The 11 Greatest Unanswered Questions of Physics

@shioan (22)
Philippines
January 16, 2009 9:30pm CST
I've read an article before featuring the 11 greatest unanswered question of Physics by Eric Haseltine. So I'd like to share them with everyone and fire up some brain cells. Maybe you've got your own insights to each of them so why not enlighten us? Anyway, here they are: 1. What is dark matter? 2. What is dark energy? 3. How were the heavy elements from iron to uranium made? 4. Do neutrinos have mass? 5. Where do ultrahigh-energy particles come from? 6. Is a new theory of light and matter needed to explain what happens at very high energies and temperatures? 7. Are there new states of matter at ultrahigh temperatures and densities? 8. Are protons unstable? 9. What is gravity? 10. Are there additional dimensions? 11. How did the universe begin? So, what do you think?
1 person likes this
5 responses
@mareem (147)
• United States
18 Jan 09
Great topic! One of your questions is are there additional dimensions, which brought to mind something I read a number of years ago. I don't remember the name of the book, but I always remember one of the theories that was proposed in it. The author proposed that not only are there multi-dimensions, but that these dimensions run parallel to each other and we cross them constantly. Every waking minute we make a decision. The majority of the decisions we make are not life changing decisions... we decide if we want to look up, go into another room, change our position, etc. Every time we make a decision, we cross into a new dimension. If our decision had been to do something other than what we did, we would have taken off into a different dimension.
# # # # #
Task list:
- A) In the physics questions post, alter the stretch from "The 11 Greatest Unanswered Questions" through "do you think?" by replacing "brain cells" with "neurons".
- B) Take the physics questions post further, picking up right after its final sentence.
The rows that come next are drawn from a separate source.
# # # # #
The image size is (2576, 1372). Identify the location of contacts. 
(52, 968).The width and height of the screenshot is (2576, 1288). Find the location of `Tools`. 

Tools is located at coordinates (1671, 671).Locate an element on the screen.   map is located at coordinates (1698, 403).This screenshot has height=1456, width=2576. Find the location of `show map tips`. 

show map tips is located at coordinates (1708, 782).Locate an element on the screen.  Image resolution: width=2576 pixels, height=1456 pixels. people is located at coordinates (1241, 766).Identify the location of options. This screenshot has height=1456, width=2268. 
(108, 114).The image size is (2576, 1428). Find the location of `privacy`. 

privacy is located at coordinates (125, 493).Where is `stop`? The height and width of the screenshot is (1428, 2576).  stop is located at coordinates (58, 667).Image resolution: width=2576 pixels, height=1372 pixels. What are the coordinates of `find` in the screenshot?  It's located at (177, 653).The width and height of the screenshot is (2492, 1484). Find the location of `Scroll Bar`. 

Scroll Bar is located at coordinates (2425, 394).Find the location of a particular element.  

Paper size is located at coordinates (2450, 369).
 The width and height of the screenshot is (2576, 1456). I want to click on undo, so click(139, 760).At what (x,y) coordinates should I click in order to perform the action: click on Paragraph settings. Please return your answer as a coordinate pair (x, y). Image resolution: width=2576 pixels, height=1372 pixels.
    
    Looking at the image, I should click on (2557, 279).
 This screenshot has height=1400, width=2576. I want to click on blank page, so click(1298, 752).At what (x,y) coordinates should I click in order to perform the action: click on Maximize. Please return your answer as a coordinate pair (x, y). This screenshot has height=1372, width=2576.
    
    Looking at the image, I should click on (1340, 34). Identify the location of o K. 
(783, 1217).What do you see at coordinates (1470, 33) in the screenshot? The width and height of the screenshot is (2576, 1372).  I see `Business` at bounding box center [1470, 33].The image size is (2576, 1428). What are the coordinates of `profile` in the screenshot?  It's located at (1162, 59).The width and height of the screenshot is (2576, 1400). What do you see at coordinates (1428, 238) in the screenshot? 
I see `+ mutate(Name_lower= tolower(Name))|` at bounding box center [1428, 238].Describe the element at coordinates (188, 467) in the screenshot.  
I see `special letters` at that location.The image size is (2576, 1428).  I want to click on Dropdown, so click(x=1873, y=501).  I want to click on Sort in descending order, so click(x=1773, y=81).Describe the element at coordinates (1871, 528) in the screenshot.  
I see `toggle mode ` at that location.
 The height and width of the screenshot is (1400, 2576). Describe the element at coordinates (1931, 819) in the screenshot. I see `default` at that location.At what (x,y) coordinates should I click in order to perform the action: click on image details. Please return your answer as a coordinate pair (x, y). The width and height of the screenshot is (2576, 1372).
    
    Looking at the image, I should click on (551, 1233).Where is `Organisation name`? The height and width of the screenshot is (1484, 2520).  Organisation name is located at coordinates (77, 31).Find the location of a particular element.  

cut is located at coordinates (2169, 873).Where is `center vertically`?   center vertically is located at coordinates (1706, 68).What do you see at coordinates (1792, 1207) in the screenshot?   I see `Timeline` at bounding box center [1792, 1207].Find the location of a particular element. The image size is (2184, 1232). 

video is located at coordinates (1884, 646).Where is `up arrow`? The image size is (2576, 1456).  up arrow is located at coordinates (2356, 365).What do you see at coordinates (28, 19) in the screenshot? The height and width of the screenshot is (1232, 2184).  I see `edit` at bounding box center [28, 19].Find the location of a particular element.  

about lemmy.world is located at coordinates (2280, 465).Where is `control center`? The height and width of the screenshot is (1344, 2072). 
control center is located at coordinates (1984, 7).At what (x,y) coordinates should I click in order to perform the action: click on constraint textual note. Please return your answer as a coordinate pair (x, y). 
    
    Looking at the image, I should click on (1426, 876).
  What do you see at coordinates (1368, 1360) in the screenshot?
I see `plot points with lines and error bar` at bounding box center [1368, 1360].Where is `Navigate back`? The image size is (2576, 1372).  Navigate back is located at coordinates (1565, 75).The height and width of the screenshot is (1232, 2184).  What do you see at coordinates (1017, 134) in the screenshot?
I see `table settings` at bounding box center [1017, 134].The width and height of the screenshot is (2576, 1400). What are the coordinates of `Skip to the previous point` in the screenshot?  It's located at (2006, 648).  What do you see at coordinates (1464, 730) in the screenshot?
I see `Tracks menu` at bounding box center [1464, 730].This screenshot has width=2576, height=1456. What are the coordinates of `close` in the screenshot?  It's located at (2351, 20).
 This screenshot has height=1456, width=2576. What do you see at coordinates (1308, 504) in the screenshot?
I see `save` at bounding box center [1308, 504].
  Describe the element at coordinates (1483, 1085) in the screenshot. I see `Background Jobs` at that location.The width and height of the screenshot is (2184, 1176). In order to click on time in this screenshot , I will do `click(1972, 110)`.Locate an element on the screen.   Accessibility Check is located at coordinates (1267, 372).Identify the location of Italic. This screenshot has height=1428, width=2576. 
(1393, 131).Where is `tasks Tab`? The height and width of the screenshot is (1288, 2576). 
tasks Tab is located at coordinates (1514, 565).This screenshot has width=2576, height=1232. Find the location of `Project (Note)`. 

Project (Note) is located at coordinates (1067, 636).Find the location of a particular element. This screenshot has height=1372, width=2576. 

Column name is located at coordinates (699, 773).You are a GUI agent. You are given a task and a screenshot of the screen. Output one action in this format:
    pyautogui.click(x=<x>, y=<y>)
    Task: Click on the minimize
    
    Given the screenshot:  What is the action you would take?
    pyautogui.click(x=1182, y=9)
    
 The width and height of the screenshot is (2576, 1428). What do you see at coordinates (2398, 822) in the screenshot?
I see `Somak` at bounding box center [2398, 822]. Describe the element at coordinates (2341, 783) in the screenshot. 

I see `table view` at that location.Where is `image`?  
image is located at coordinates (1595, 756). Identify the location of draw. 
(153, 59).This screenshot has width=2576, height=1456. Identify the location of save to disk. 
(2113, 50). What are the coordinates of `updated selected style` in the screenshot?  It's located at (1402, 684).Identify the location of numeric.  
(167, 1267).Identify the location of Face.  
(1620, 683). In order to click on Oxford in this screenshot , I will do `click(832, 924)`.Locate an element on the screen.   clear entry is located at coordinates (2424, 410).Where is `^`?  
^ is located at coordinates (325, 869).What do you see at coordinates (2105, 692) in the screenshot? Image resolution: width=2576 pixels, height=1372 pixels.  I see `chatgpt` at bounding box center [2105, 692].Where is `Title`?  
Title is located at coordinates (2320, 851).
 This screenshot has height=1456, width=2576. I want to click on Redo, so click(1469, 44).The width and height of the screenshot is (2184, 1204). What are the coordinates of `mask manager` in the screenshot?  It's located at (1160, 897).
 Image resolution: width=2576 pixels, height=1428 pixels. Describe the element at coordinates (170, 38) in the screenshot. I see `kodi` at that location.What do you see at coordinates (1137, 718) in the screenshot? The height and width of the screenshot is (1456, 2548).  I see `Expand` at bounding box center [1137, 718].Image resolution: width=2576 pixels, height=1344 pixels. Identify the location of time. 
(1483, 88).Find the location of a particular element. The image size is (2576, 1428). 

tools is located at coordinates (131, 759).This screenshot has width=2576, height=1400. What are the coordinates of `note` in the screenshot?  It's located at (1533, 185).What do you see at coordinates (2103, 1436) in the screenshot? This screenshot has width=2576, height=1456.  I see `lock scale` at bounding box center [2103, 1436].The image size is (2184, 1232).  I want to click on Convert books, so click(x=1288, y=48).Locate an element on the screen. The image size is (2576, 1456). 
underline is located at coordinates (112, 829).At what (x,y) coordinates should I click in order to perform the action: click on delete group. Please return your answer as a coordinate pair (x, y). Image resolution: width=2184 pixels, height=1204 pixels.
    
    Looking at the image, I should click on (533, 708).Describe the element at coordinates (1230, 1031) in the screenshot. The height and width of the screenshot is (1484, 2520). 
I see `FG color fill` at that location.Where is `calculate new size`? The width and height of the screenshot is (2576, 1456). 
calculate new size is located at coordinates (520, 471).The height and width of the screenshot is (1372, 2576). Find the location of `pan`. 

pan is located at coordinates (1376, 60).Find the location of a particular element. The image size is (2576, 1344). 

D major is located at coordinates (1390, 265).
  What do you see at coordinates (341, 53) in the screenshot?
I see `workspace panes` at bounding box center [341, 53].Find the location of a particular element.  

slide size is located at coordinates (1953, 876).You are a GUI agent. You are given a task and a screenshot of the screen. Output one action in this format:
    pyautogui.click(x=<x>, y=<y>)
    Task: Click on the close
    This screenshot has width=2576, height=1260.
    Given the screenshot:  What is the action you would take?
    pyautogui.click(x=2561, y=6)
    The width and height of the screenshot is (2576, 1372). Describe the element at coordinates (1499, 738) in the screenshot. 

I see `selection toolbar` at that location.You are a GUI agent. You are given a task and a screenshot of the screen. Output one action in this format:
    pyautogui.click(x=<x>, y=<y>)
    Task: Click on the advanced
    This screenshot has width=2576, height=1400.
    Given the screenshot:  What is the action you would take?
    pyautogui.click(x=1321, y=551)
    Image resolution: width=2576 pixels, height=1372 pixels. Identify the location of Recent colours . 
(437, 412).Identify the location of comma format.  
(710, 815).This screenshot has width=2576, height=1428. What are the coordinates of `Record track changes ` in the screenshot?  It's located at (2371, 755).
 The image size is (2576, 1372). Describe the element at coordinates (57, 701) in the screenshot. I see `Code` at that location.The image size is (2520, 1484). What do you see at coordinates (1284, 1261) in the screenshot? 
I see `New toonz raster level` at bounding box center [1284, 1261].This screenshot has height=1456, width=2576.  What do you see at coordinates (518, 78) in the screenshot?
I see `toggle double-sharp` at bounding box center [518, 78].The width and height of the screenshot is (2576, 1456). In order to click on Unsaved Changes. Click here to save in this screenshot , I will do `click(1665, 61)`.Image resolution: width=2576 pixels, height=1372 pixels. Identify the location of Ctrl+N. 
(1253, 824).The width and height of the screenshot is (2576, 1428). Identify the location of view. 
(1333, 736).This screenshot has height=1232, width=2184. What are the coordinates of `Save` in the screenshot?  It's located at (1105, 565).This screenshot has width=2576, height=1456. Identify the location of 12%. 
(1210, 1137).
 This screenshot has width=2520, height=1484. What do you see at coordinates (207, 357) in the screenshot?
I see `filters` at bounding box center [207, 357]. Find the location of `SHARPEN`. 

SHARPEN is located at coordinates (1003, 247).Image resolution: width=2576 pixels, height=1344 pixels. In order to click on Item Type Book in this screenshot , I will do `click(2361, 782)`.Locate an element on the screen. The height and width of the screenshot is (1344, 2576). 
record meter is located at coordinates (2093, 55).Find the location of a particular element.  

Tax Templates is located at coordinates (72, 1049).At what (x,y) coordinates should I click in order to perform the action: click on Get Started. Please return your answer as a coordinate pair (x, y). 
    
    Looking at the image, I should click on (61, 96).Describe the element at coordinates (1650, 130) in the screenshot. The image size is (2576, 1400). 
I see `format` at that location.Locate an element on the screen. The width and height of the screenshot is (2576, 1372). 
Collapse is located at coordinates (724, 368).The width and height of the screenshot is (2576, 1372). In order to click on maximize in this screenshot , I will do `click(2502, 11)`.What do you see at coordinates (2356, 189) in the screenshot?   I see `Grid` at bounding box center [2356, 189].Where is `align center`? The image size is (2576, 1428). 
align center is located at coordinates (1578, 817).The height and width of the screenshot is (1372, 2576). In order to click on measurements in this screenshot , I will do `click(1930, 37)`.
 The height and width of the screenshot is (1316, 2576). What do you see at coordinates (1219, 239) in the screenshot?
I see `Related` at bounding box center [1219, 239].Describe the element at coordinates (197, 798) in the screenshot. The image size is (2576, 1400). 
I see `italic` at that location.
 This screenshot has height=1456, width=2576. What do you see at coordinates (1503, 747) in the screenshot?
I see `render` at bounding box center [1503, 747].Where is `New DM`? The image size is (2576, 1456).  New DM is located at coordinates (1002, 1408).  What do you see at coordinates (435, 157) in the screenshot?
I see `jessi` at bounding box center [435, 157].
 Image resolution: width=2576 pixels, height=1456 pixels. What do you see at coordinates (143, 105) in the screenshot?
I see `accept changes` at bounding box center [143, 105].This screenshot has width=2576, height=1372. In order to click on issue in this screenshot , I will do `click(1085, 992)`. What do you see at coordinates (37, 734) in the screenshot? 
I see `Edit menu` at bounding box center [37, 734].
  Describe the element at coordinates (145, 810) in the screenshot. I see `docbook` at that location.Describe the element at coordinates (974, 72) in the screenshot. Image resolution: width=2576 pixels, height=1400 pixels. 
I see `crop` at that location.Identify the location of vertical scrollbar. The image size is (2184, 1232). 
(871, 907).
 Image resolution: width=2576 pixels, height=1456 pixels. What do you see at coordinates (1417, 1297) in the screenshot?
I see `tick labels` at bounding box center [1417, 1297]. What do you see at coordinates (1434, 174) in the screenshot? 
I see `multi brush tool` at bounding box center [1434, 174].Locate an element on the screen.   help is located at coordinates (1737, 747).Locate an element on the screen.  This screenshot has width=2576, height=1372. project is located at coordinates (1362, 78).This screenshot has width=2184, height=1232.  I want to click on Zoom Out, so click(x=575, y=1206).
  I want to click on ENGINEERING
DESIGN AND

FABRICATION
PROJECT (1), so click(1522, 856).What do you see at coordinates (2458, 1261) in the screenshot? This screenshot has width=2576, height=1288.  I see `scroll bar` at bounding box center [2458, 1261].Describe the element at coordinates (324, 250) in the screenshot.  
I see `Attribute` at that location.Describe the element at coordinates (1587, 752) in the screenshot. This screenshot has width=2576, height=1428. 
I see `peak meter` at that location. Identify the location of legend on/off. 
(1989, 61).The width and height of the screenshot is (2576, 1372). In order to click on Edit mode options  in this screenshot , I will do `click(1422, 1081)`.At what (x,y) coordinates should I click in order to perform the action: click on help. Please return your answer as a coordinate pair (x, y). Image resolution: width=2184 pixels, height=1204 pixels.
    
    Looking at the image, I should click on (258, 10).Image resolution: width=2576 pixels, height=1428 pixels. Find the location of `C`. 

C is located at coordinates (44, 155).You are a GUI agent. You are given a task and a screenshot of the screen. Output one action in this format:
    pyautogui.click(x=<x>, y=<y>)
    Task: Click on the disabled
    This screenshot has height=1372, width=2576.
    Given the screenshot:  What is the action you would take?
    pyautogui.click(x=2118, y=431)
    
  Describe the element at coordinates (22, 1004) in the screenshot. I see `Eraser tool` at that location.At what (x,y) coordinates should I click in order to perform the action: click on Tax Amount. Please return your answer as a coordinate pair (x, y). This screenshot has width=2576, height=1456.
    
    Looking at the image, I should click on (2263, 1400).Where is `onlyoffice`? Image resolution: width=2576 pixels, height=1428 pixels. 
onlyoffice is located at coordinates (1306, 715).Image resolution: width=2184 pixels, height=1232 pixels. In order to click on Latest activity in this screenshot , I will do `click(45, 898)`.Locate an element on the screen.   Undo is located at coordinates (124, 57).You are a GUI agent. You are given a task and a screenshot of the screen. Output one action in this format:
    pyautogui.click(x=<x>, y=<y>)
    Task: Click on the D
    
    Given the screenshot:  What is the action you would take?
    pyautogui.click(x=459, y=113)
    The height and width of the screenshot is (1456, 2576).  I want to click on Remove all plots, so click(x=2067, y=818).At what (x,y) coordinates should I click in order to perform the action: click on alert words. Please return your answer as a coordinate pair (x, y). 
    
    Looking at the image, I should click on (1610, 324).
# # # # #
Answers to the tasks:
- A)
The 11 Greatest Unanswered Questions of Physics

@shioan (22)
Philippines
January 16, 2009 9:30pm CST
I've read an article before featuring the 11 greatest unanswered question of Physics by Eric Haseltine. So I'd like to share them with everyone and fire up some neurons. Maybe you've got your own insights to each of them so why not enlighten us? Anyway, here they are: 1. What is dark matter? 2. What is dark energy? 3. How were the heavy elements from iron to uranium made? 4. Do neutrinos have mass? 5. Where do ultrahigh-energy particles come from? 6. Is a new theory of light and matter needed to explain what happens at very high energies and temperatures? 7. Are there new states of matter at ultrahigh temperatures and densities? 8. Are protons unstable? 9. What is gravity? 10. Are there additional dimensions? 11. How did the universe begin? So, what do you think?

- B)
@shioan (22)
• Philippines
19 Jan 09
exactly my thoughts! :) it's like there's an infinite number of combination of events available. because in reality we make decisions every split second, or split-split second, or split-split-split second, and the list goes on... well you know what I mean. we "unconsciously" decide. every move we make is considered a decision. and I'd like to call it a "microdecision". we decide to sit on a chair, we blink, roll our eyes, blink again, roll eyes, close them, then the chair suddenly collapses and we fall. if we decided not to sit on the chair, then obviously we will not fall off from it. but "alternatively" if we decided to sit anyway, we blink, roll our eyes, blink again, roll eyes, then we unconsciously jumped into a dimension where we kept our eyes open, there's a chance that chair will not collapse. of course there's also the possibility that it will with out eyes open. :) I hope it made sense. btw, macrodecisions are those we make on purpose (like choosing between schools A and B) because we can somehow foresee the succeeding event already.
@mareem (147)
• United States
19 Jan 09
Not only did your comment make sense, but you stated it far more eloquently than I. I've always been fascinated by this theory. I guess that is why I've remembered it all the years. The implications are so deliciously mind boggling. You do have to be careful in contemplating it, though... if you're not, you'll end up second guessing every decision you make! *LOL*
@shioan (22)
• Philippines
20 Jan 09
"you'll end up second guessing every decision you make! *LOL*" I've had enough paranoia, haha!
@Toony182 (256)
• United States
18 Jan 09
Hmm all very good questions, and thinking about it, I have no idea on any of them! But I would love to see what the rest of people think about it all.
@shioan (22)
• Philippines
19 Jan 09
actually, I'm mostly interested in the last three. ^^;
@Yori88 (1468)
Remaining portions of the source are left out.